We currently live in an era where entertainment is endless and attention spans are shrinking (thanks, TikTok), so is it any surprise that Netflix has pioneered a new form of cinema that barely demands to be watched at all? The streaming giant has fundamentally altered not just how we consume movies but the very nature of the films being made.
n+1 magazine recently published a detailed investigative piece, breaking down how Netflix is reshaping cinema in ways that may be impossible to reverse. According to the report, the platform’s approach to filmmaking has given rise to what could be called “Tide Pod cinema.” This essentially means content designed to dissolve into air while you fold laundry or scroll through your phone. These aren’t films meant to command attention like traditional cinema; they’re simply background noise with star power.
Your typical Netflix movie is easily recognizable. All you need to do is tick the following checkboxes:
- Algorithmically constructed titles that announce exactly what they are (for example, Murder Mystery)
- Frenetic editing that never demands sustained attention
- Oversaturated yet flat visuals that compress well for laptop viewing
- Dialogue that constantly announces what characters are doing, which is perfect for distracted viewers
- Expensive licensed music is used to create instant mood rather than thoughtful scoring
The Death of Marketing
Traditional film studios spent decades perfecting the art of movie marketing by creating campaigns that would build anticipation and cement films in cultural memory. Netflix has abandoned this entirely. Instead, movies are simply dumped onto the platform, becoming mere thumbnails in an endless scroll.
At this point, the streamer’s philosophy seems to be: why market individual films when you can just let the algorithm do the work? As Ted Sarandos, Netflix’s co-CEO, proudly declared, “A lot of the heavy lifting of getting audiences to the show is done with the user interface.”
When it boils down to numbers, Netflix has mastered the art of making failure impossible through creative accounting. Whenever you hear the company claim a film has been “viewed” millions of times, it’s counting:
- People who watched just two minutes
- Autoplay starts that nobody actively chose
- Multiple partial viewings that add up to one “complete” view
- Background plays while subscribers do other things (we all know what “Netflix and Chill” means nowadays, don’t we?)

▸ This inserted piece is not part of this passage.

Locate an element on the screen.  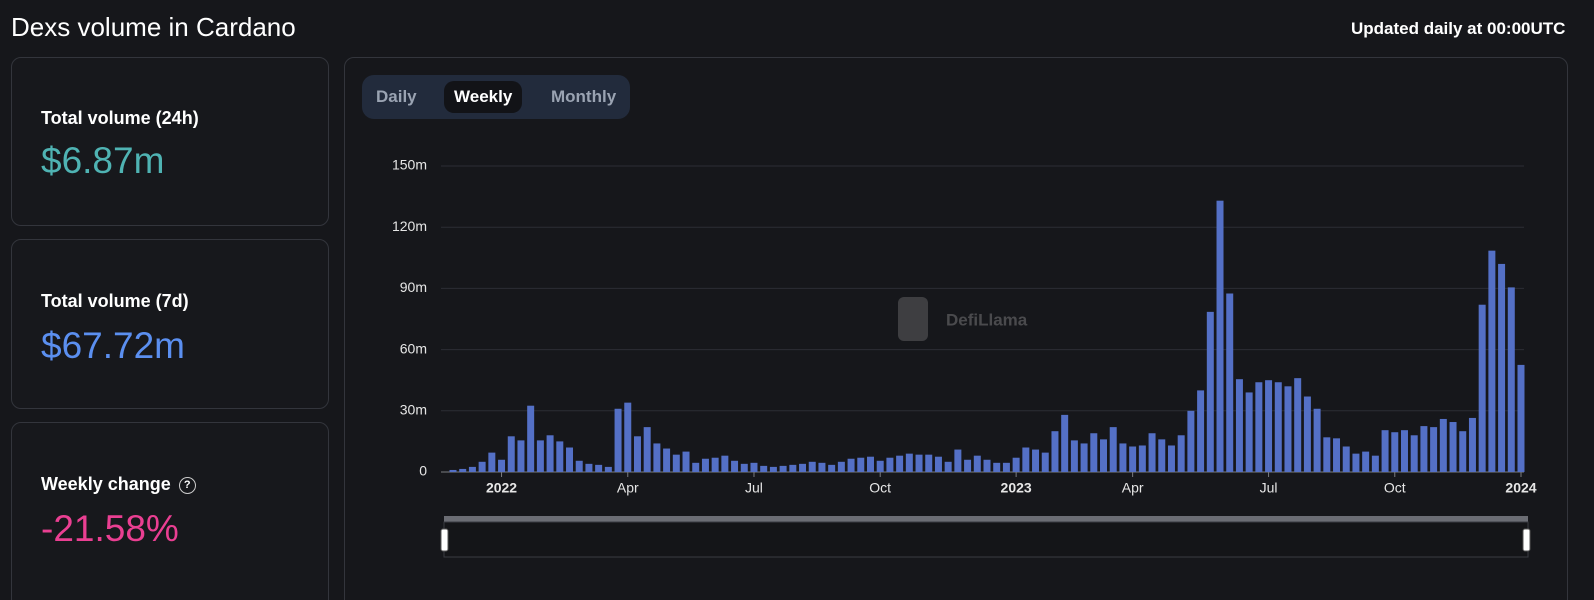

This clever mathematics allows Netflix to claim massive successes while obscuring how little genuine engagement their films receive. It’s a system where nothing fails because nothing truly needs to succeed.
Unfortunately, for all genuine filmmakers out there, this streaming model has devastating implications. For starters, directors lose control over how their work is presented. Any thought of artistic risk-taking is discouraged in favor of algorithm-friendly formulas, and films are treated as disposable content rather than enduring works of art. As a result, the middle class of Hollywood slowly begins to disappear as traditional residual payments vanish into the ether.
What Is the Future of Cinema?
Whether we like it or not, the truth is that Netflix has created a model where movies don’t need to be memorable or even watched attentively to be considered successful. As one producer quoted in the essay asked, “Are we all just trying to keep the ball rolling so we’re just getting paid and having jobs, but no one’s really watching any of this stuff?”
Right now, Sarandos has gained unprecedented control over film production and distribution by making movies that nobody particularly cares about or remembers. In doing so, he has fundamentally altered our relationship with cinema itself.
Confronted with this reality, can meaningful cinema survive in an era of casual viewing? Will future generations even know what it means to give a film their full attention? Or are we witnessing the transformation of movies from an art form that demands engagement into mere content designed to fill the silence while we do other things? Whatever the answer is, I know for certain that it’s not a future I want to live in.